Traktorem wjechał w ogrodzenie i krzewy ozdobne

Data publikacji 22.08.2013

40-letni mężczyzna kierujący traktorem przejechał przez prywatną posesję i wjechał w materiały budowlane, a kiedy wezwani na miejsce policjanci usiłowali go zatrzymać odjechał w kierunku lasu, uszkadzając po drodze ogrodzenie i krzewy ozdobne. Po krótkiej chwili sprawca został zatrzymany przez mundurowych z komisariatu III. Za uszkodzenie cudzego mienia może mu teraz grozić nawet do 5 lat więzienia.

40-letni mężczyzna kierujący traktorem przejechał przez prywatną posesję i wjechał w materiały budowlane, a kiedy wezwani na miejsce policjanci usiłowali go zatrzymać odjechał w kierunku lasu, uszkadzając po drodze ogrodzenie i krzewy ozdobne. Po krótkiej chwili sprawca został zatrzymany przez mundurowych z komisariatu III. Za uszkodzenie cudzego mienia może mu teraz grozić nawet do 5 lat więzienia.
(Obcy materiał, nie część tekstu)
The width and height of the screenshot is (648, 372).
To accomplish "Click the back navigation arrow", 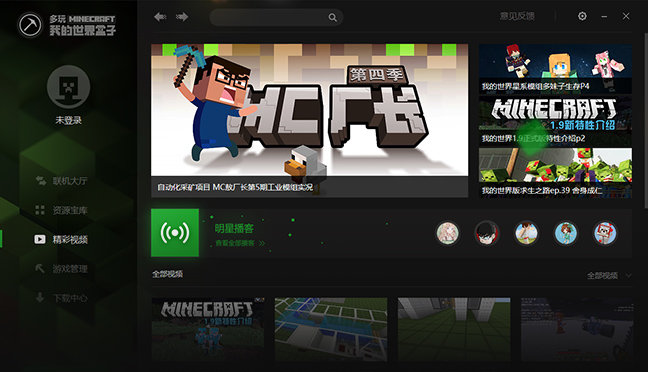I will (160, 17).
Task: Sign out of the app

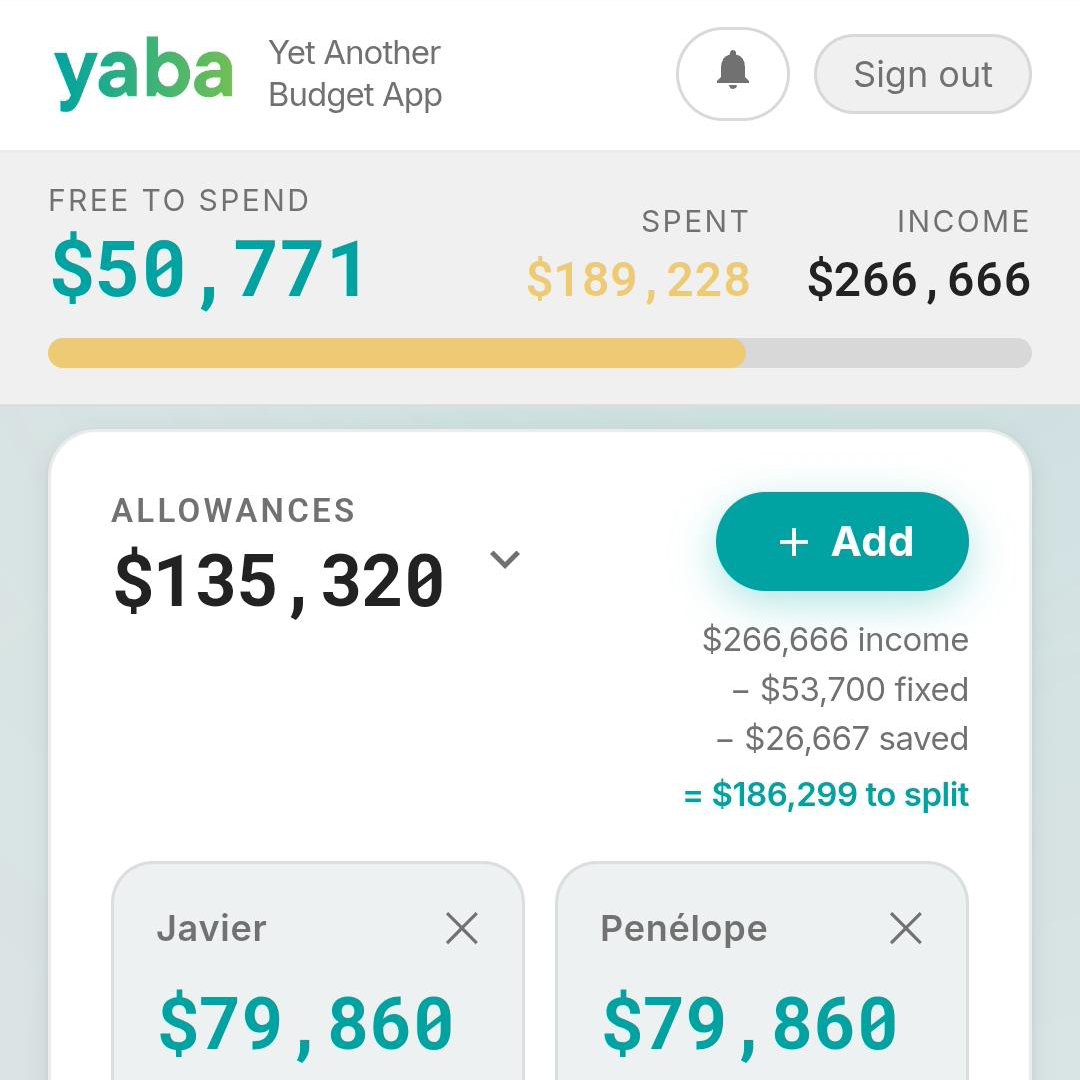Action: pyautogui.click(x=922, y=74)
Wczorajszym wieczorem wzburzeni właściciele jednej z posesji przy ul. Ekologicznej w Bielsku-Białej wezwali policjantów na interwencję. Z ich relacji wynikało, że traktorzysta przejechał przez ich posesję, najeżdżając na materiały przeznaczone na budowę ogrodzenia. Kiedy próbowali go zatrzymać odjechał w kierunku pół uprawnych. Traktorzysta nie zatrzymał się też mimo wyraźnego polecenia policjantów. Zatrzymał ciągnik dopiero, kiedy mundurowi zastąpili mu drogę. Poproszony o dokumenty odparował, że jest na terenie prywatnym i nie musi podawać danych osobowych. Ruszył z impetem w kierunku pobliskiego lasu, uszkadzając po drodze ogrodzenie prywatnej posesji i rosnące tam krzewy. Porzucił maszynę i dalej uciekał pieszo. Chwilę później został zatrzymany przez funkcjonariuszy. Podczas zatrzymania zachowywał się wyjątkowo agresywnie i arogancko wobec stróżów prawa. Nie reagował na polecenia do zachowania spokoju. Obezwładniono go przy użyciu siły fizycznej i ręcznego miotacza gazu, a następnie zakuto w kajdanki. Zatrzymany mężczyzna w dalszym ciągu zachowywał się agresywnie. Twierdził, że ma znajomości w prasie i prokuraturze i w parę dni zwolni policjantów z pracy. Za popełnione przez niego wykroczenie - odmowę podania danych osobowych, funkcjonariusze zaproponowali sprawcy mandat w wysokości 200zł. Odmówił przyjęcia mandatu, został więc pouczony o skierowaniu sprawy do sądu. Jeśli dodatkowo okaże się, że szkody które spowodował uszkadzając ogrodzenie i krzewy przekraczają sumę 250zł usłyszy zarzuty uszkodzenia cudzego mienia, za co może mu grozić do 5 lat za kratami.